▶ Record excerpts:
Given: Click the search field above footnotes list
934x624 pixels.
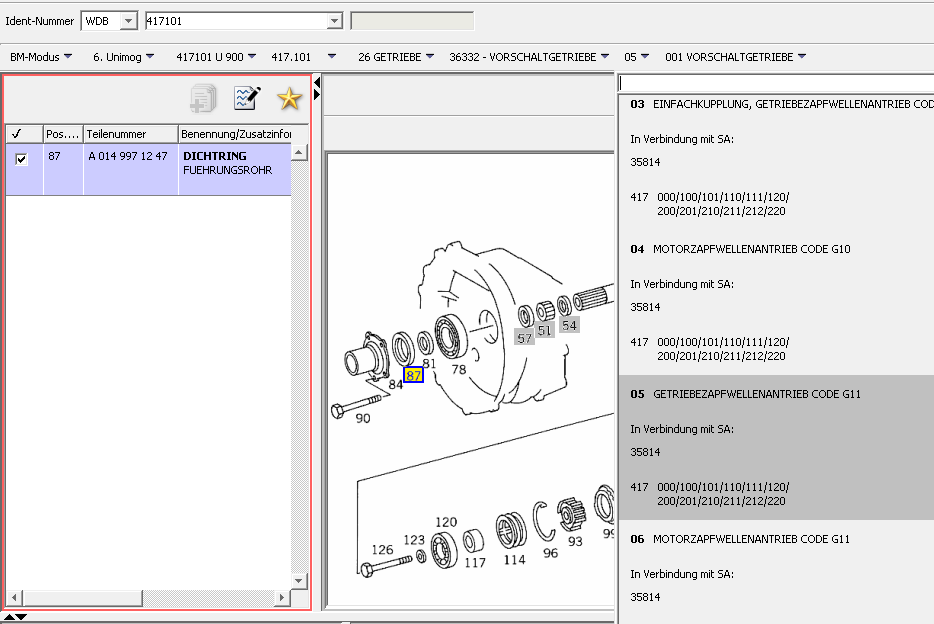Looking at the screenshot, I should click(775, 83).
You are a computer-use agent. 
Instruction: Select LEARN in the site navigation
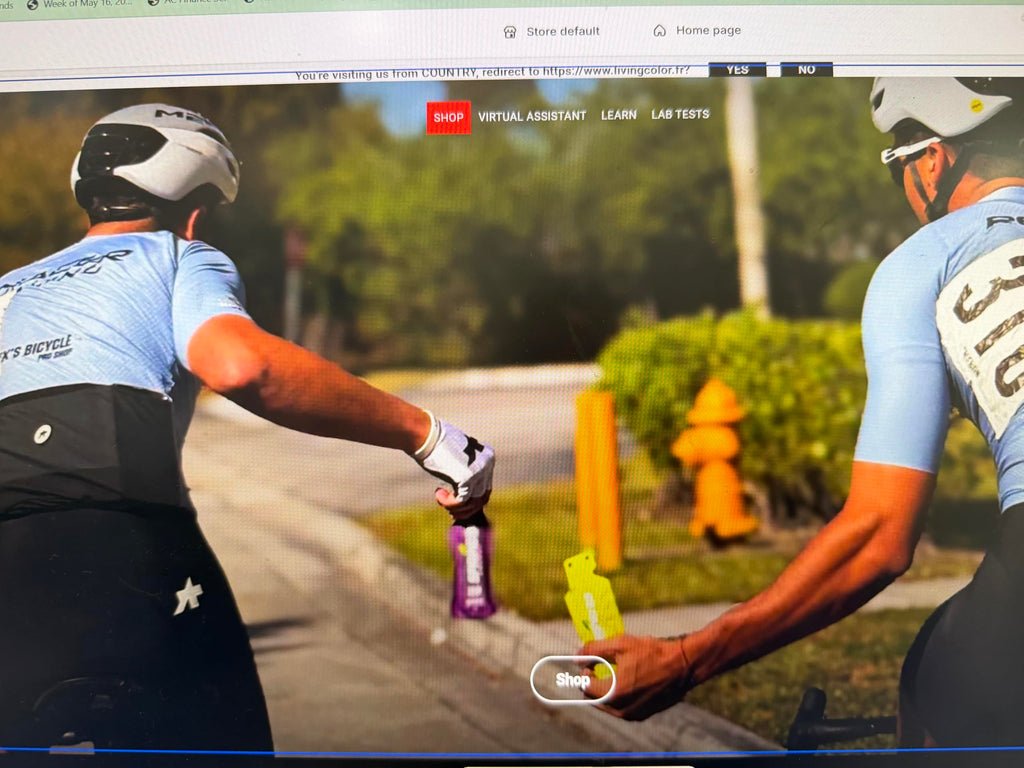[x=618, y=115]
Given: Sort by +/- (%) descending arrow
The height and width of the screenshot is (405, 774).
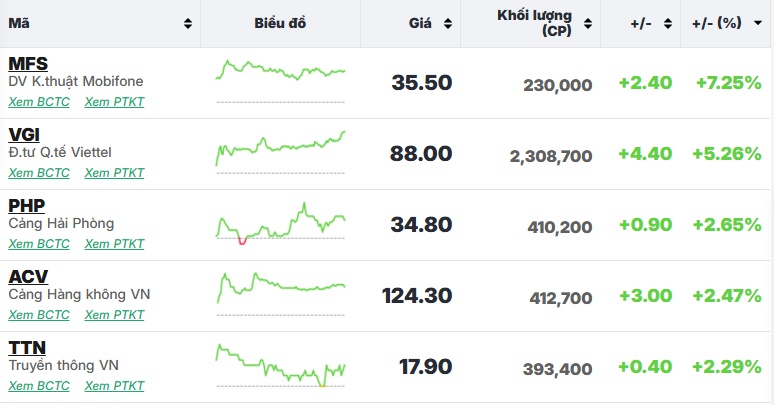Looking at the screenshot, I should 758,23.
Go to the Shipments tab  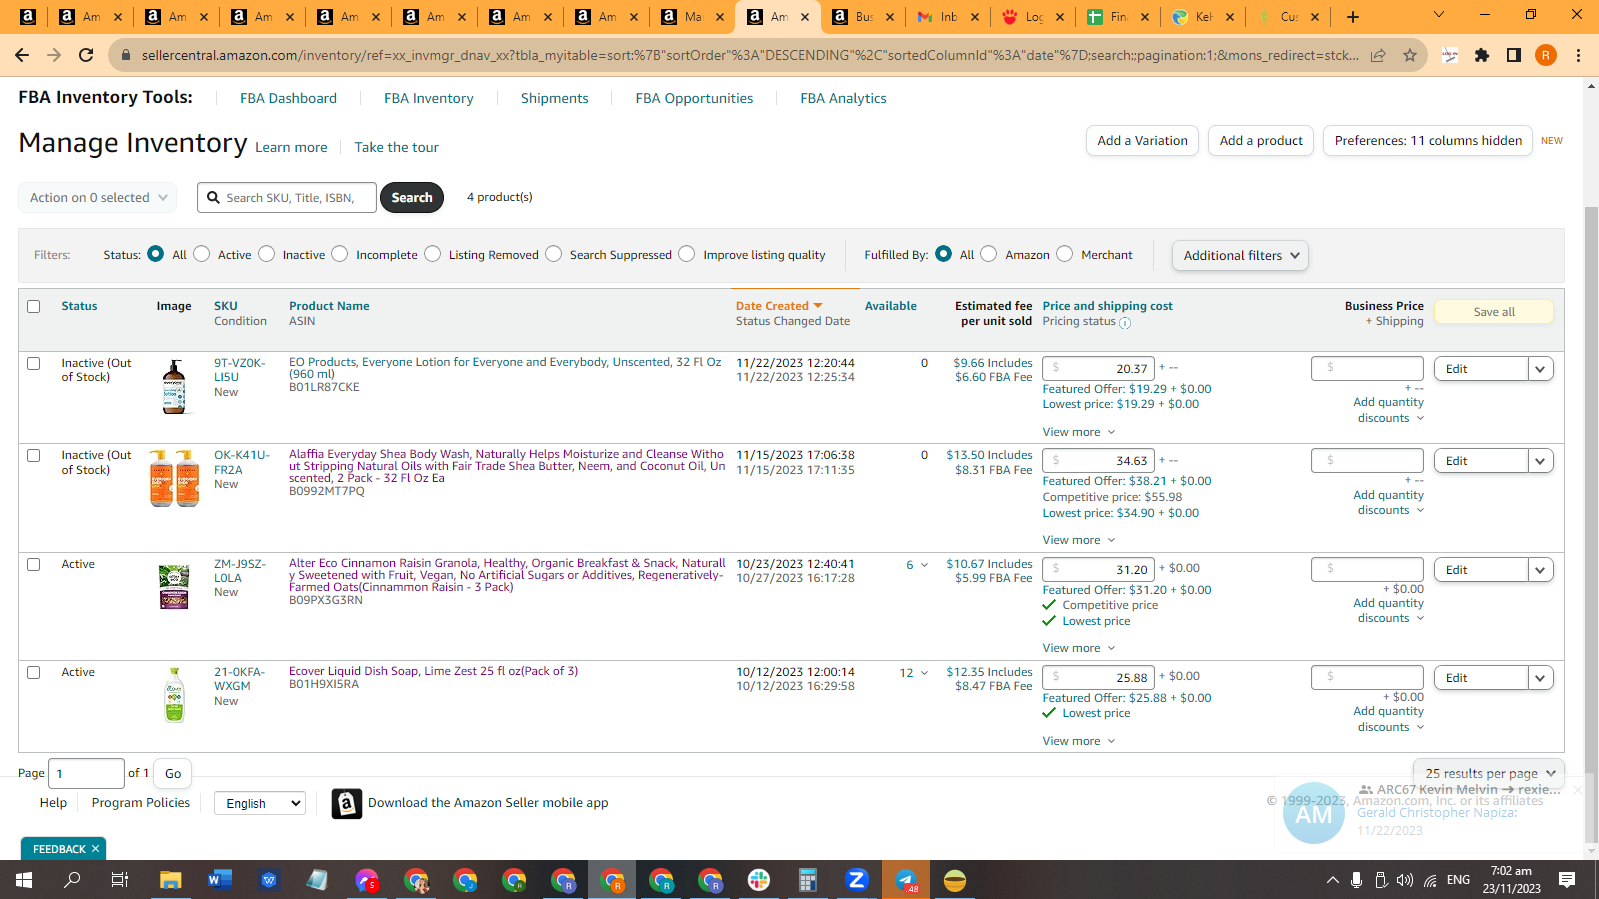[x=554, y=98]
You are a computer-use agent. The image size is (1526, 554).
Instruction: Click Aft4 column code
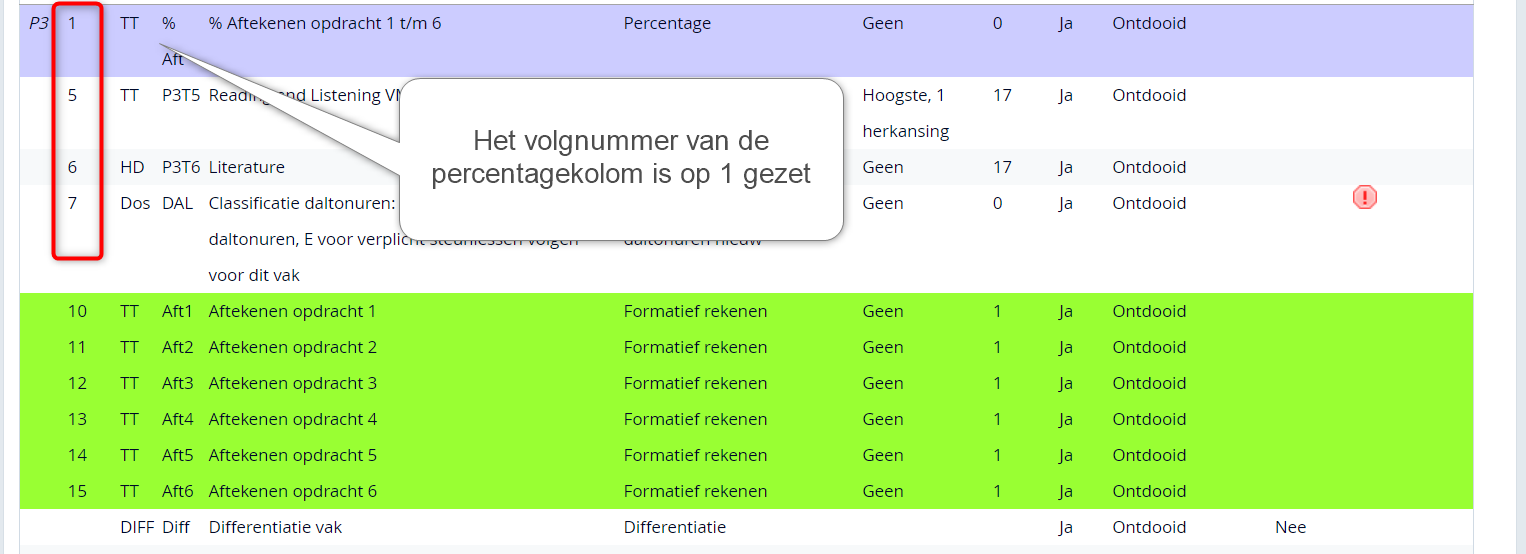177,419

▶ Problem requirements:
Turn the entries into a numbered list, starting with the first line and going on through the line that contains "[x=618, y=115]". Skip any blank lines and leave the pictures out.

▶ Exercise result:
1. Given: Click the search field above footnotes list
2. 934x624 pixels.
3. Looking at the screenshot, I should click(775, 83).
4. You are a computer-use agent. 
5. Instruction: Select LEARN in the site navigation
6. [x=618, y=115]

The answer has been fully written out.